Light bright is a simple application which simulates the toy "Light Brite". It consists of circles and a few buttons.

  • When clicked, the circles are colored in with a unique color.
  • Circles that are dragged over are all colored in with the same color.
  • Double click erases the color on a circle.
  • The buttons erase the last color or all colors, respectively.

Table of contents

Getting started

These instructions will get you a copy of the project up and running on your local machine for development and testing purposes.

Prerequisites

  • NPM

Installation requires NPM which is included with Node. You can install Node by downloading the installer from the website.

To update NPM to the latest version:

npm install -g npm@latest

Installation

  1. Clone the repo
git clone https://github.com/sargalias/light-bright
  1. Install NPM packages
npm install

Running the project for development

npm start

Usage

Starting the project

  • Start the project on a local server: npm start

Building the project

  • Build the project for production: npm run build
  • Build the project for development (linting errors won't fail the build): npm run build:dev

Running the tests

  • Start the project on a local server along with Cypress (E2E tests): npm run start-with-cypress
  • Run all tests (Jest and Cypress): npm run test:all
  • Run Jest tests: npm test
  • Run Jest tests in watch mode: npm run test:watch
  • Open Cypress (requires a server running): npm run cy:open
  • Run all Cypress tests (requires a server running): npm run cy:run

Code formatting and linting

  • Format code with Prettier code formatter: npm run format
  • Run lint check: npm run lint
  • Run lint check in fix mode: npm run lint:fix

Build pipeline

  • Run the entire build process (code formatting, linting in fix mode, all tests): npm run ci

Note about the Git hook

There is a pretty aggressive Git hook which runs the entire build process for every commit, ensuring linting and tests pass.

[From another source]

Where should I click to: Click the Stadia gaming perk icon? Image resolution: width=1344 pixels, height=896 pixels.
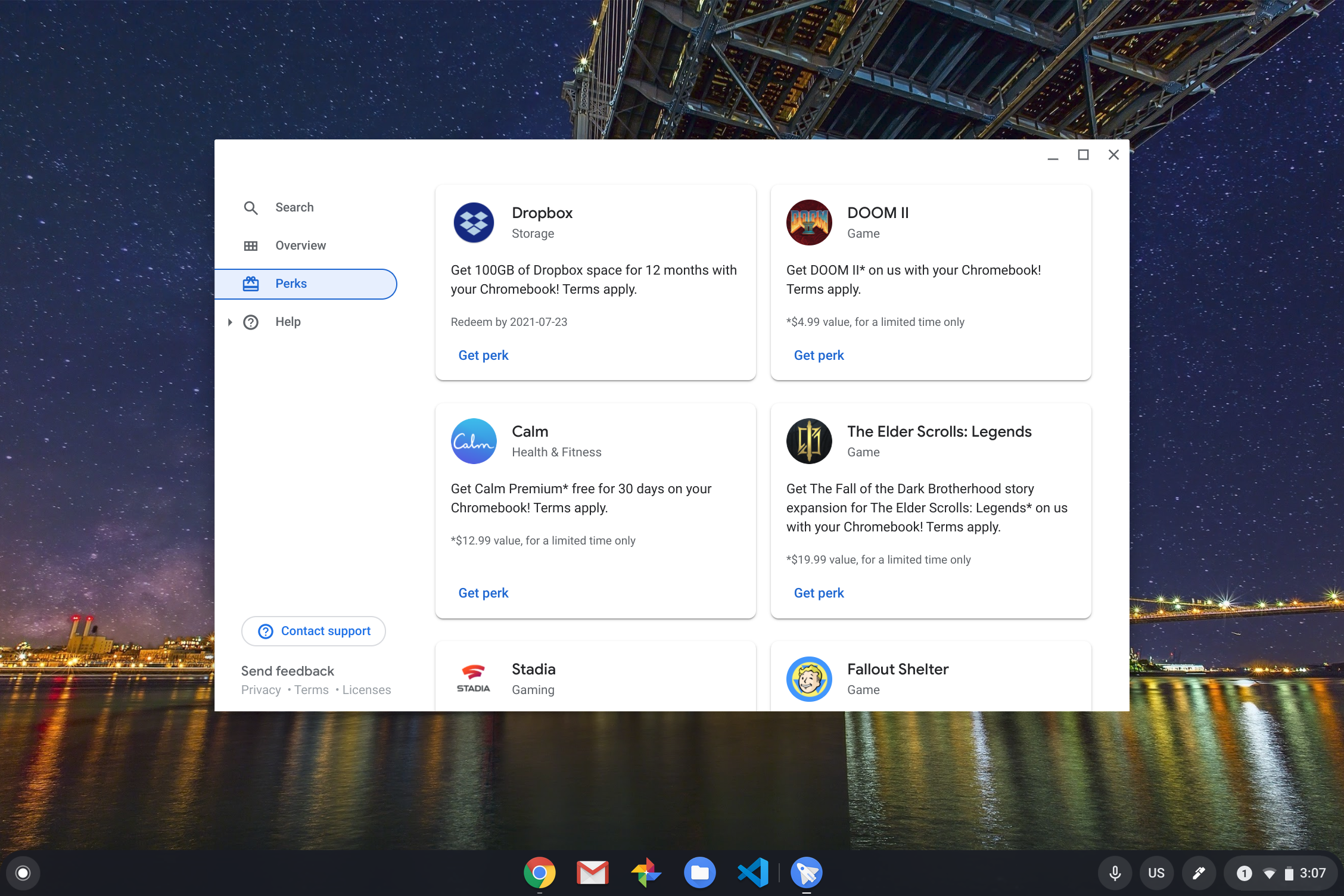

The reason for it is because it's preferrable that every commit leaves the project in a working state. That way, reverting to any commit means the project still runs.

However it's not essential, as long as merge commits to master / develop branches are stable.

If needed, you can disable the Git hook by deleting the .huskyrc file, or using the --no-verify flag during commits.

git commit --no-verify

Built with

License

This project is licensed under the MIT License - see the LICENSE.md file for details.